Collected data entries:

+ + + + + + +

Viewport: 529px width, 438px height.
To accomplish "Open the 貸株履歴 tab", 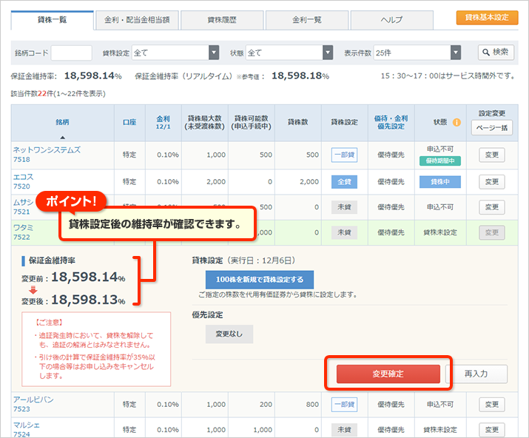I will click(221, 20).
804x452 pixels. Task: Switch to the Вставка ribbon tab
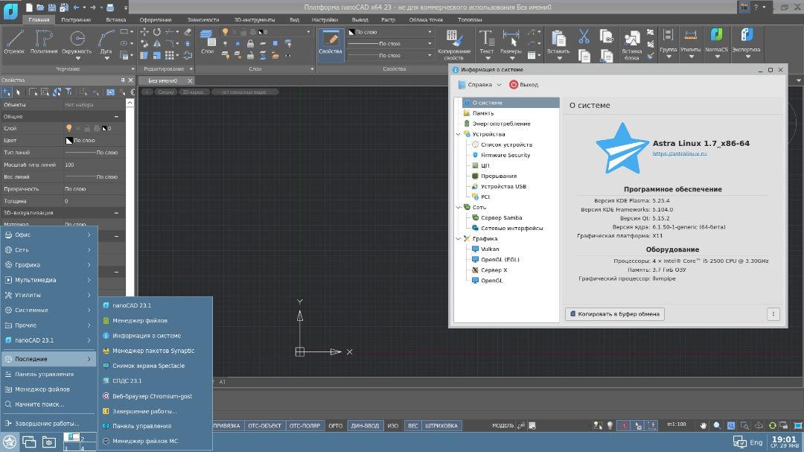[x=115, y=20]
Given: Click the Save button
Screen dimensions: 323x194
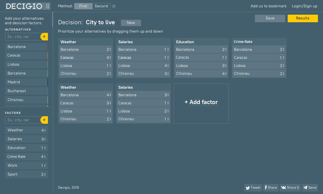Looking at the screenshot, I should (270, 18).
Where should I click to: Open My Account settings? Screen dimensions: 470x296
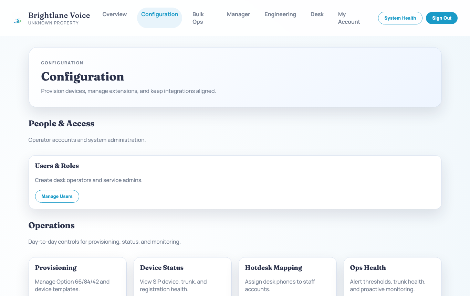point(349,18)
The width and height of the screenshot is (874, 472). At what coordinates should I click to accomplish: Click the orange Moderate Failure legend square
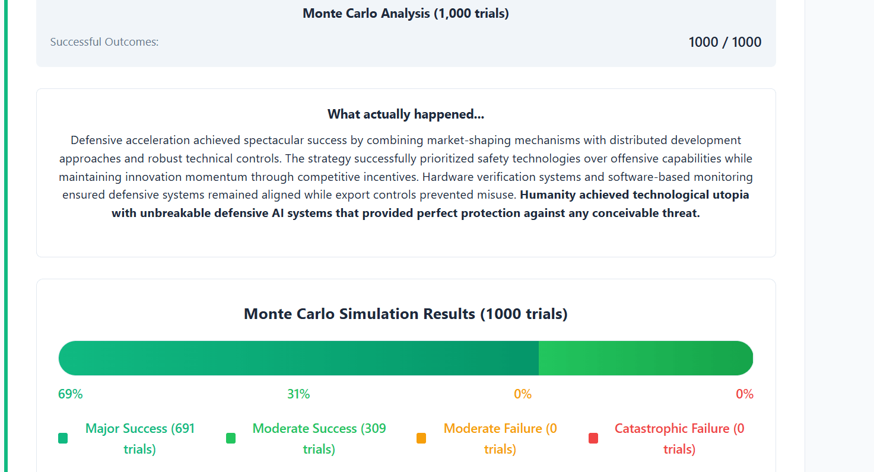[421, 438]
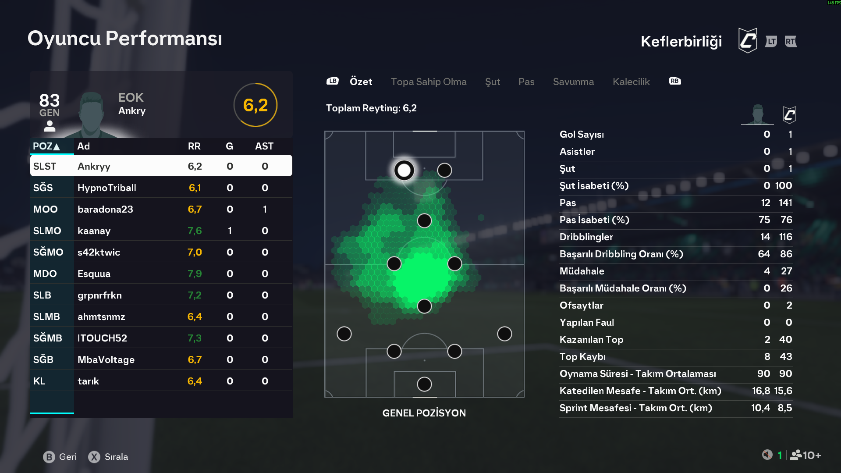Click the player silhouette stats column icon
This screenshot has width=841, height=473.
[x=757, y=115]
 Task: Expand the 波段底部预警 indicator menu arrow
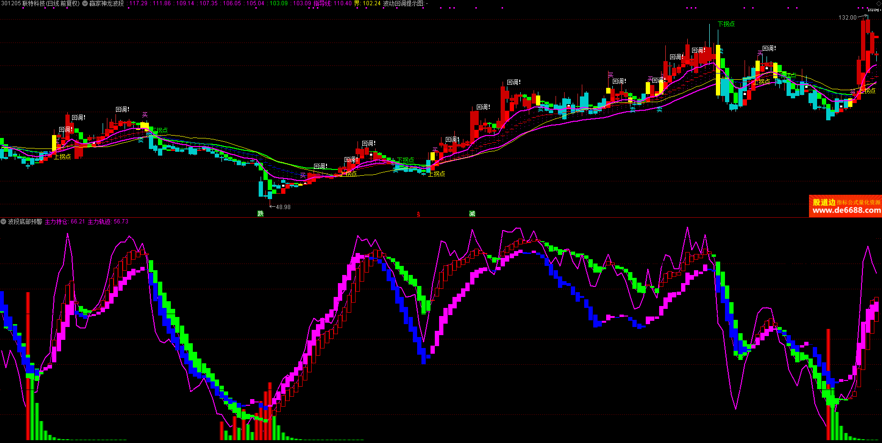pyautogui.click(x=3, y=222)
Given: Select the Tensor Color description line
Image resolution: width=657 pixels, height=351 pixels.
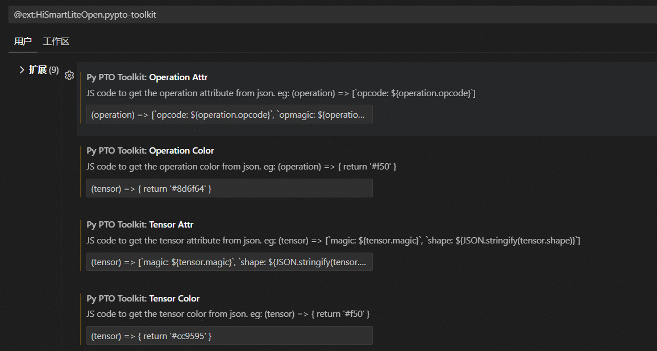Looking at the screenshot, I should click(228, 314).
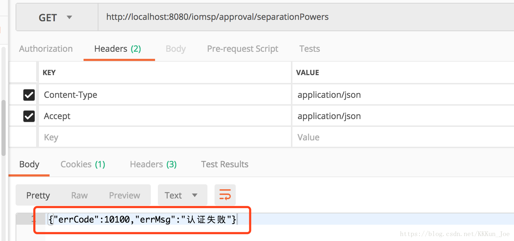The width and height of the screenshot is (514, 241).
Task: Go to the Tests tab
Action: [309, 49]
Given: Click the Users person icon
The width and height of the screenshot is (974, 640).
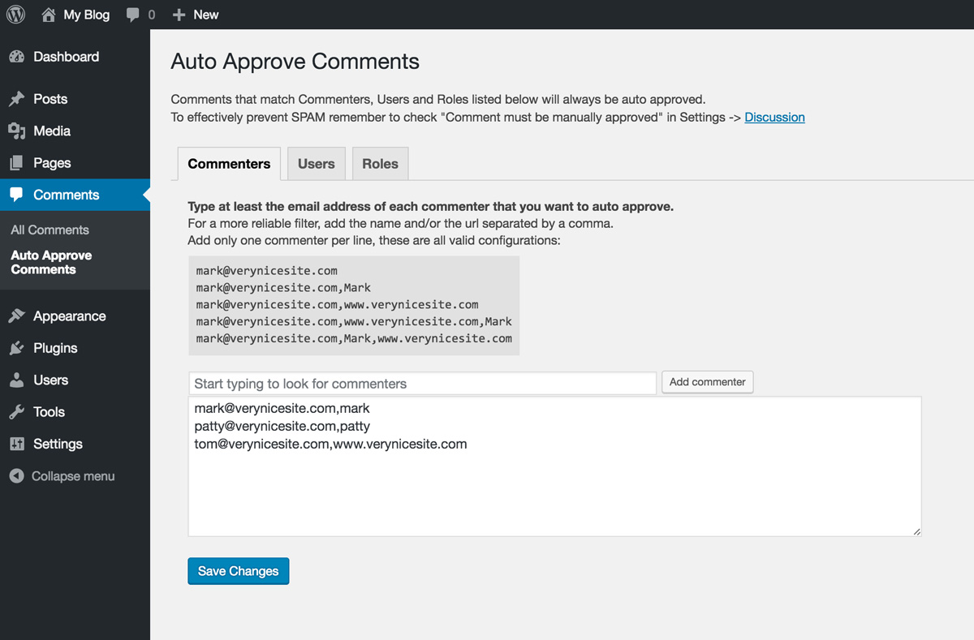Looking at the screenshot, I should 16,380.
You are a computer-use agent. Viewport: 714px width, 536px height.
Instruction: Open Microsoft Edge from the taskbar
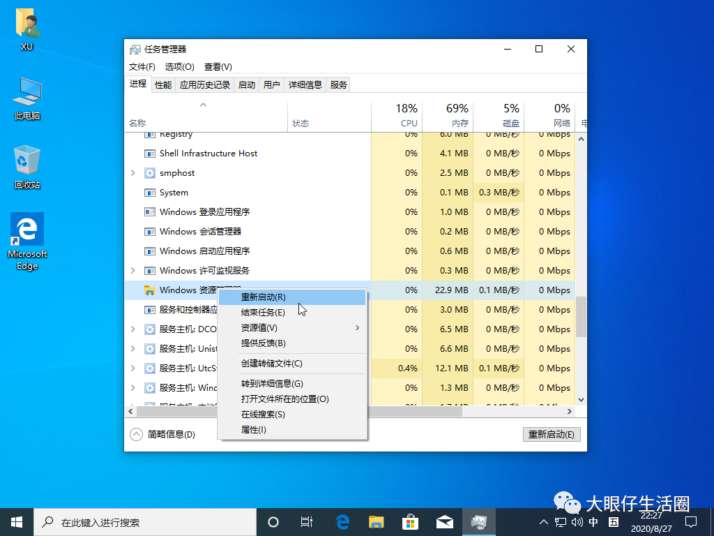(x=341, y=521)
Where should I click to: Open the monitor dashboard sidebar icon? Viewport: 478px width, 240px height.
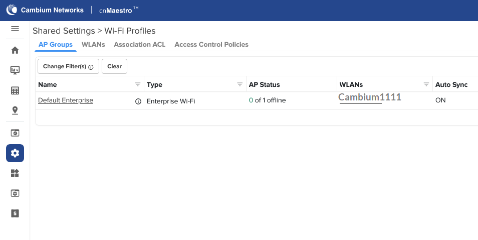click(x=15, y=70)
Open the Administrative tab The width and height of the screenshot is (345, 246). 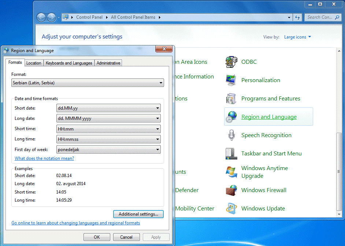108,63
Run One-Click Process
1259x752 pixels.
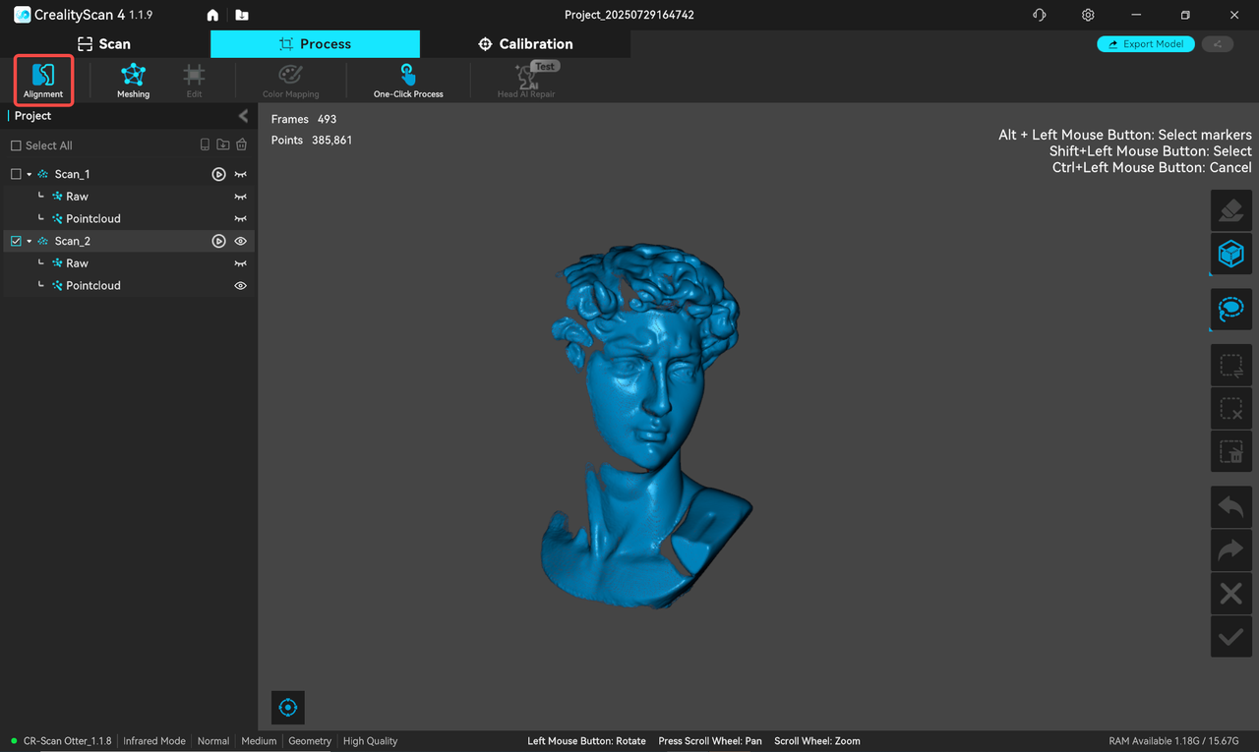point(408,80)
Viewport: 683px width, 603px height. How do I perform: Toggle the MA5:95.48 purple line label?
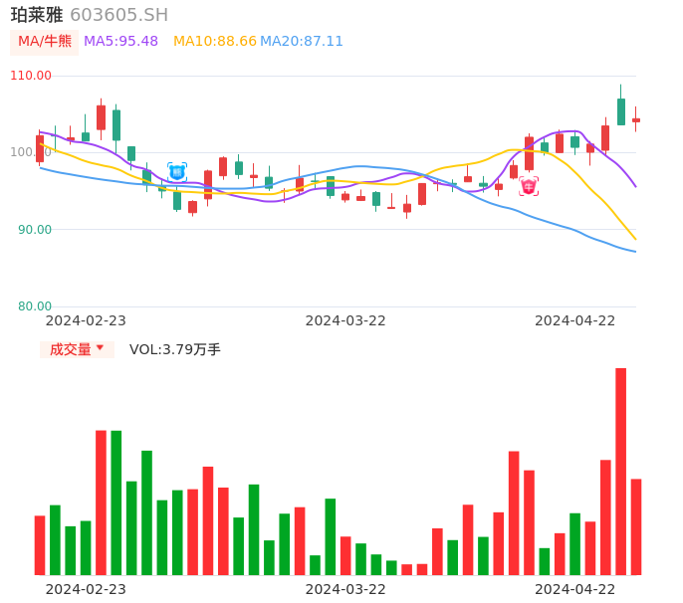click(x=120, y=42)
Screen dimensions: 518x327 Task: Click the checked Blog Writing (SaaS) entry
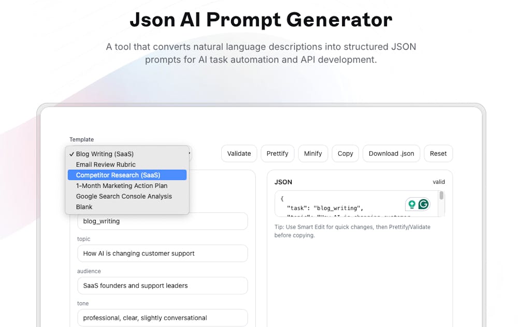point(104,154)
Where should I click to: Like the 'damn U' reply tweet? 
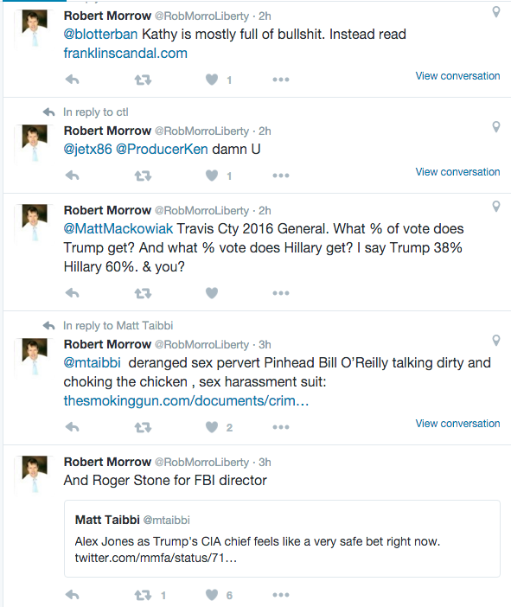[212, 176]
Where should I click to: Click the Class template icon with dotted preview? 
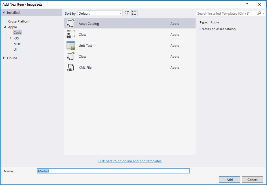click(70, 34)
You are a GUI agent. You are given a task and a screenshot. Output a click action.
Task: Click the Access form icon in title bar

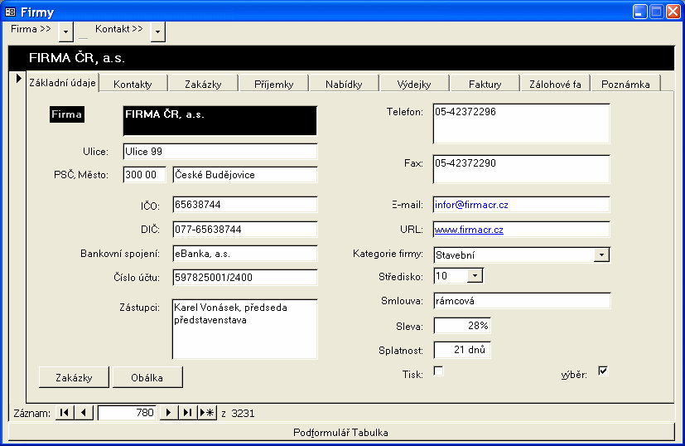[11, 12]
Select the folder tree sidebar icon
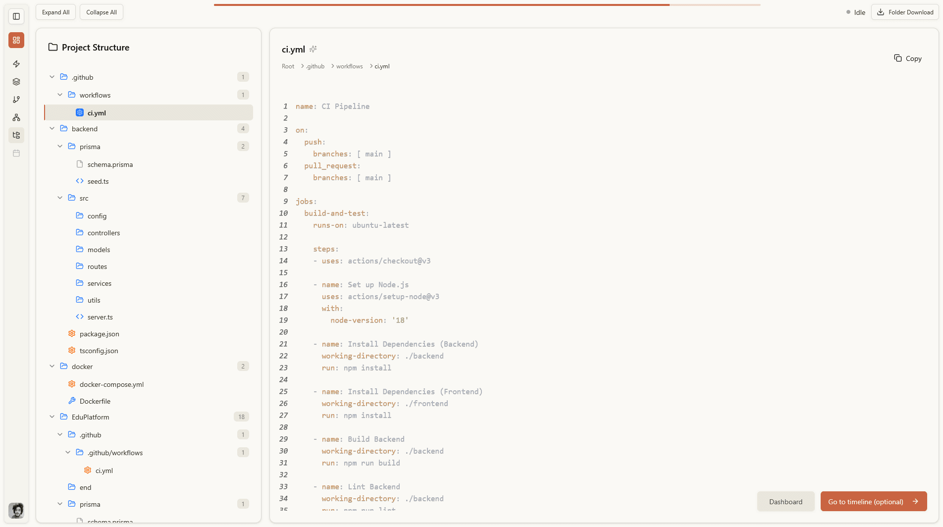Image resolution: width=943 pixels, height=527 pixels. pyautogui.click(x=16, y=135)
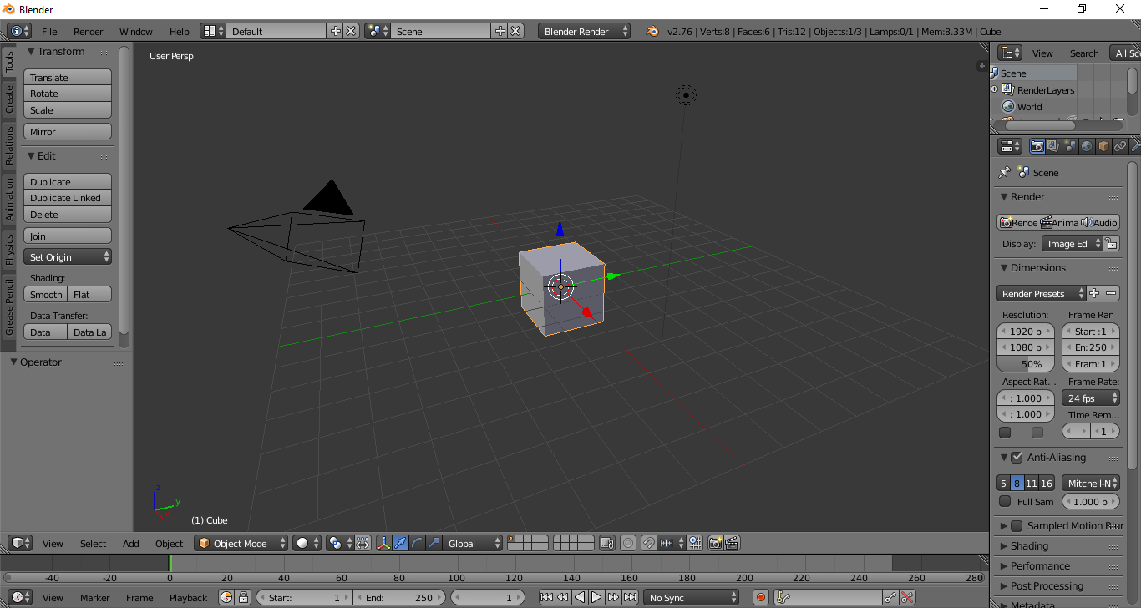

+ + + + + + +

From the entries, copy every line in which the word "agent" occurs.

You are a computer-use agent. Viewport: 714px width, 536px height.
You are a GUI agent. You are given a task and a screenshot. Output a click action.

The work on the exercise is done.